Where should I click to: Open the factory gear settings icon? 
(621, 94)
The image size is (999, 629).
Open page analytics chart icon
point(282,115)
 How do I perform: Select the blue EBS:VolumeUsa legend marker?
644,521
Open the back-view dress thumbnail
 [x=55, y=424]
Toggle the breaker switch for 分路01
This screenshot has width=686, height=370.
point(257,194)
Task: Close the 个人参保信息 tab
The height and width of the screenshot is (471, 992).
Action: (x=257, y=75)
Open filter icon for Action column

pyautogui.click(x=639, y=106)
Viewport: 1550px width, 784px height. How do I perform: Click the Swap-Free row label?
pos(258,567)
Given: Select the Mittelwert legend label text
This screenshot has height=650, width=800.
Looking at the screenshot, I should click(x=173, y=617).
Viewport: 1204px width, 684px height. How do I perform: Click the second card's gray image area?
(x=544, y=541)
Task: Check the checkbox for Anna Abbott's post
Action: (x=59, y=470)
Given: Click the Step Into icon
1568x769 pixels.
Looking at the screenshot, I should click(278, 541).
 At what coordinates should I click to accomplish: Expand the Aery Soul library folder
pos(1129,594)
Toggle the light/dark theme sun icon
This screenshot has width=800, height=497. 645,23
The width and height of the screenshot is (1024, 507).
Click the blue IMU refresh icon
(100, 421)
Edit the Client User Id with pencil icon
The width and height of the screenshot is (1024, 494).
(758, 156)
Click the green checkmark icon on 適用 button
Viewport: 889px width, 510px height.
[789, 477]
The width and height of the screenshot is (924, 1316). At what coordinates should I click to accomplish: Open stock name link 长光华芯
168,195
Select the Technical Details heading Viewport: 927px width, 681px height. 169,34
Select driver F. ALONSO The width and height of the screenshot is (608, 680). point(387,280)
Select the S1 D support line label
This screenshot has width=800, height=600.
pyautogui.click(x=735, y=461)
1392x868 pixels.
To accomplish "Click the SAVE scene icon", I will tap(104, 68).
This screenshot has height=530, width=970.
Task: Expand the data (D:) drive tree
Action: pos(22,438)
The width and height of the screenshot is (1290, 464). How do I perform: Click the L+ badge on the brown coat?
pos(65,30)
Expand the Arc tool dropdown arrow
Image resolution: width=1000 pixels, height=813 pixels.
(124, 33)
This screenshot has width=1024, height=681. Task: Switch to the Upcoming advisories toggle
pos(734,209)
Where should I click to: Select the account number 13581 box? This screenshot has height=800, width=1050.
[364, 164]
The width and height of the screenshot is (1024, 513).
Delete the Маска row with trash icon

_ _ _

§ **Required work**
Set down the lines of the records exactly, from the first one through the line containing "The width and height of the screenshot is (1024, 507).", and add nothing else.

§ **Answer box**
Where should I click to: Open the factory gear settings icon? 
(621, 94)
The image size is (999, 629).
Open page analytics chart icon
point(282,115)
 How do I perform: Select the blue EBS:VolumeUsa legend marker?
644,521
Open the back-view dress thumbnail
 [x=55, y=424]
Toggle the breaker switch for 分路01
This screenshot has width=686, height=370.
point(257,194)
Task: Close the 个人参保信息 tab
The height and width of the screenshot is (471, 992).
Action: (x=257, y=75)
Open filter icon for Action column

pyautogui.click(x=639, y=106)
Viewport: 1550px width, 784px height. How do I perform: Click the Swap-Free row label?
pos(258,567)
Given: Select the Mittelwert legend label text
This screenshot has height=650, width=800.
Looking at the screenshot, I should click(x=173, y=617).
Viewport: 1204px width, 684px height. How do I perform: Click the second card's gray image area?
(x=544, y=541)
Task: Check the checkbox for Anna Abbott's post
Action: (x=59, y=470)
Given: Click the Step Into icon
1568x769 pixels.
Looking at the screenshot, I should click(278, 541).
 At what coordinates should I click to accomplish: Expand the Aery Soul library folder
pos(1129,594)
Toggle the light/dark theme sun icon
This screenshot has width=800, height=497. 645,23
The width and height of the screenshot is (1024, 507).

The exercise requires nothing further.